■ Exercise prompt:
Please rescale the material starting with the line containing "Click the computer monitor icon in sidebar" and going on through the line containing "click(x=1249, y=519)", writing out every line of it again. Multiply each coordinate given as an answer by 0.6 and round it to a whole number, halves up, and leave the pictures out.
— BEGIN Dataset entries —
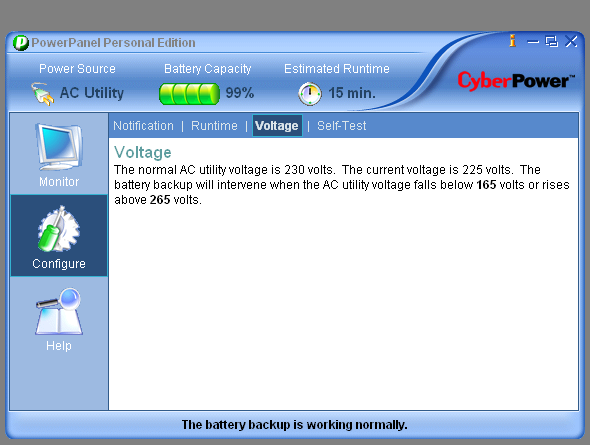Click the green PowerPanel logo icon
This screenshot has height=445, width=590.
21,43
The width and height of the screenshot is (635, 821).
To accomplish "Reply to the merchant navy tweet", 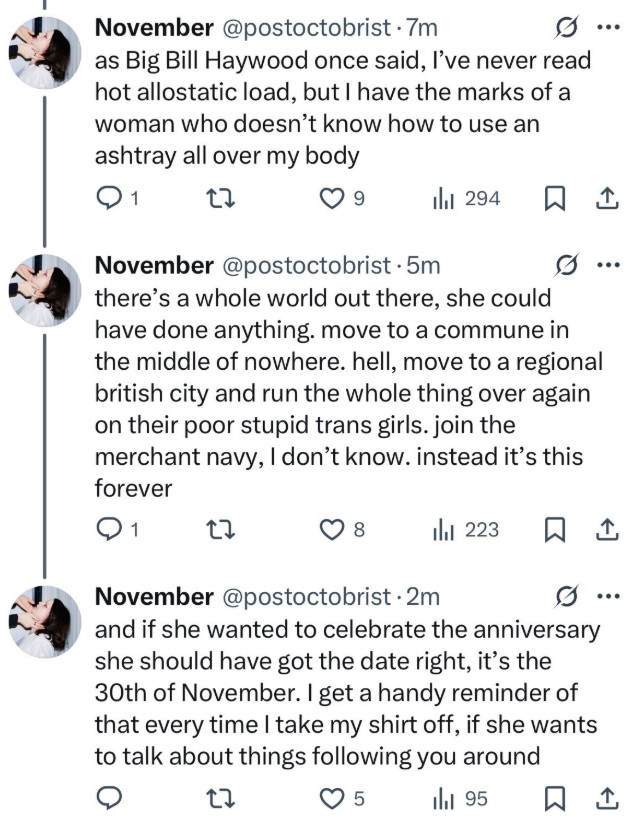I will (108, 529).
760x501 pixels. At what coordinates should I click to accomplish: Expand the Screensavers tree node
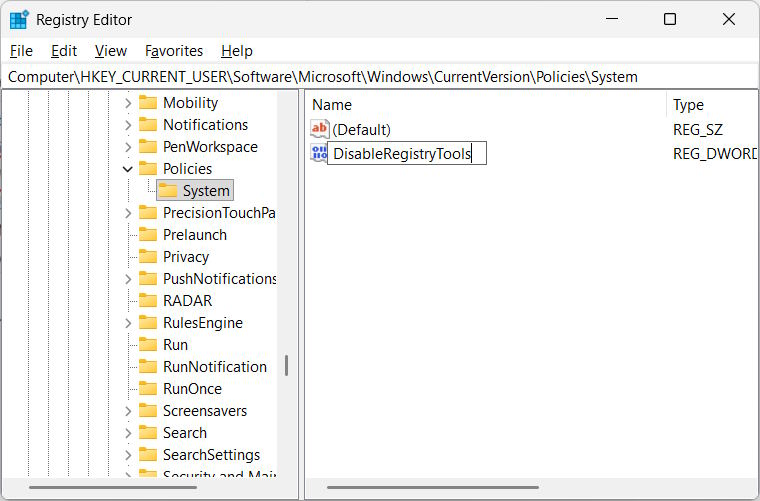point(128,411)
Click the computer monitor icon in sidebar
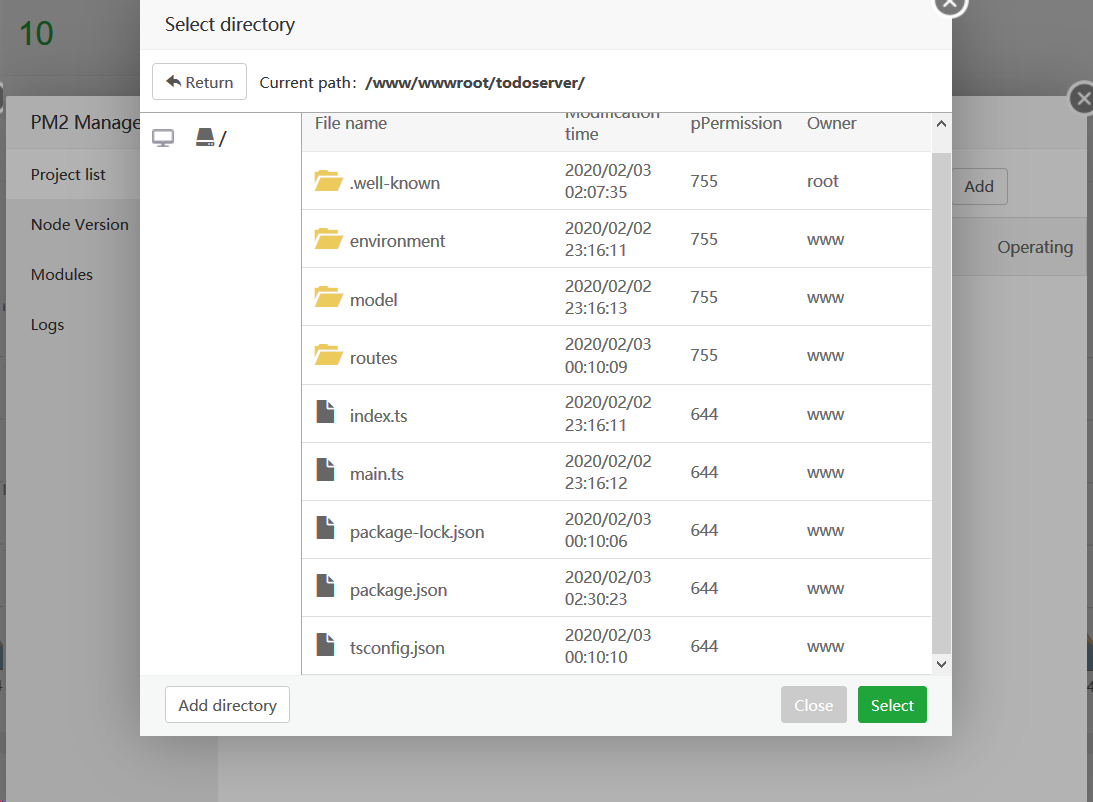 [163, 138]
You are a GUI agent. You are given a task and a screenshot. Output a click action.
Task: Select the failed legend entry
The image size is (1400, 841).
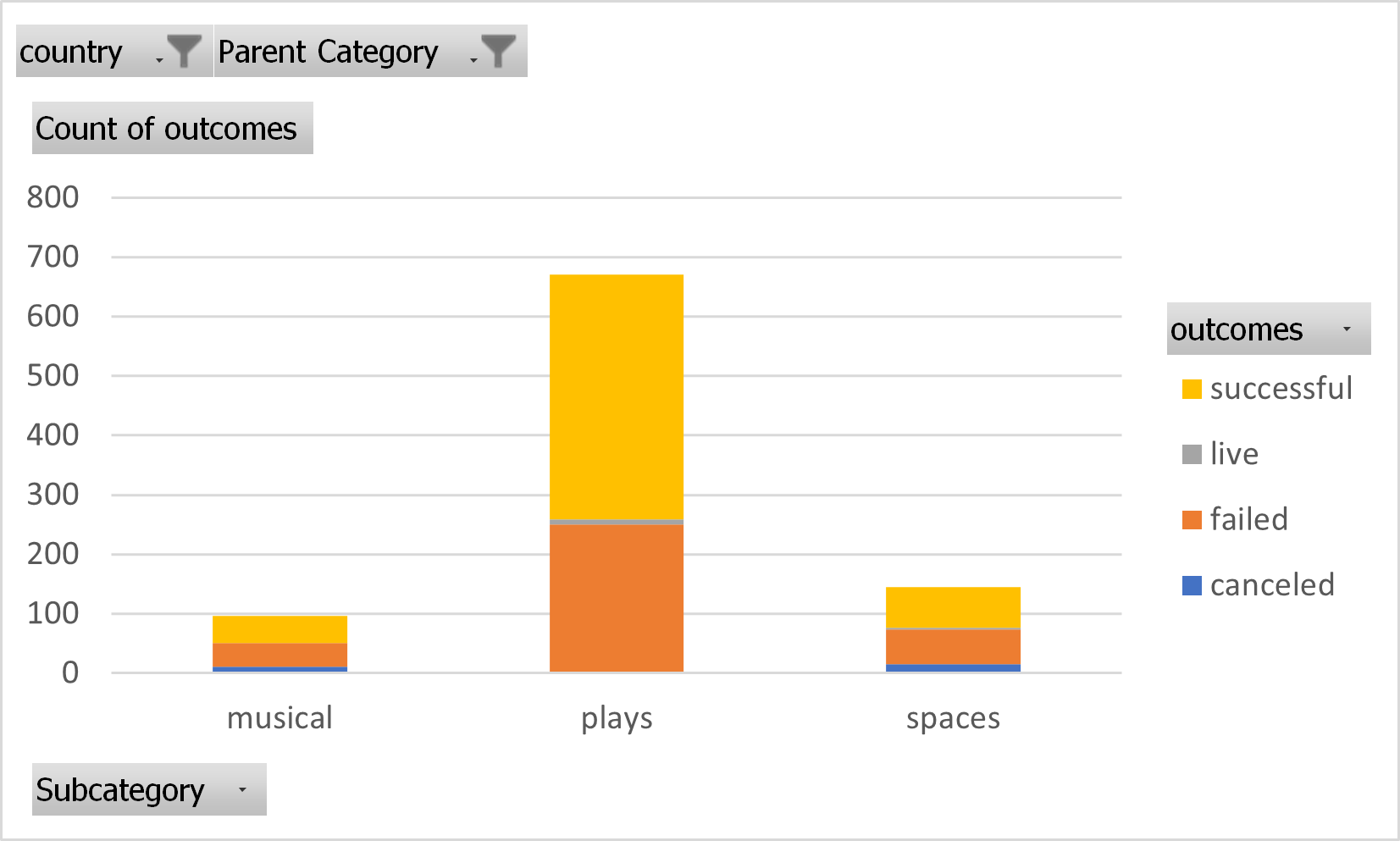click(x=1249, y=519)
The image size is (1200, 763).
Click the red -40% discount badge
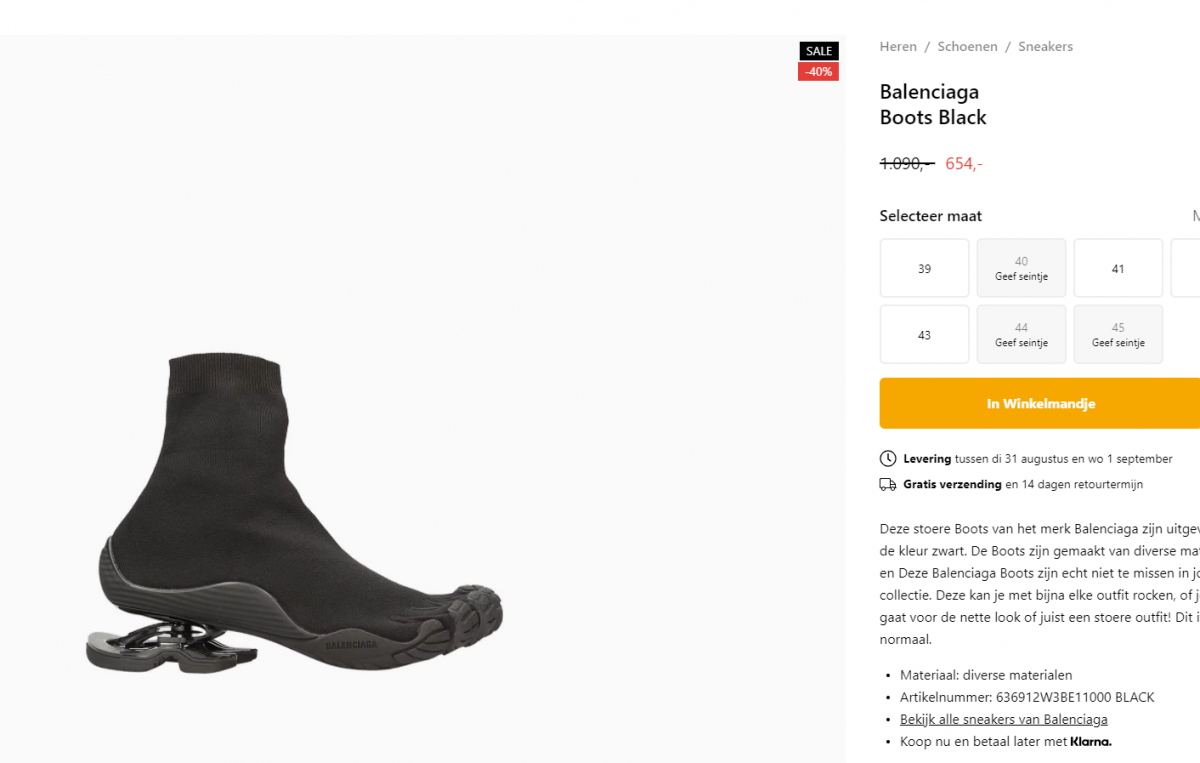click(818, 72)
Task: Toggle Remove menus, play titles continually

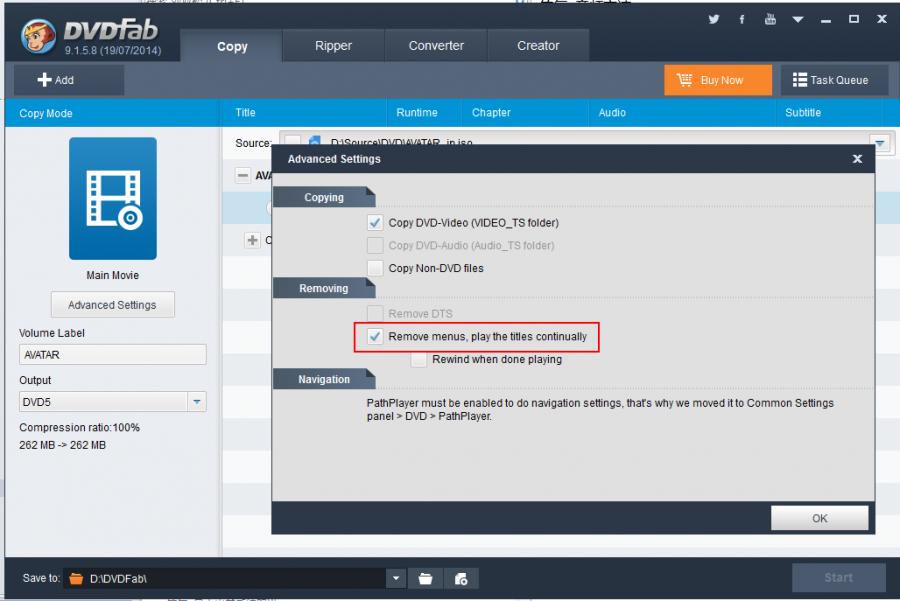Action: pos(375,337)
— END Dataset entries —
■ Reply to the exercise:
Click the computer monitor icon in sidebar
 [98, 83]
You are a GUI agent. You are given a task and a screenshot. Output a click action.
Task: Select the failed legend entry
The image size is (1400, 841).
click(x=749, y=311)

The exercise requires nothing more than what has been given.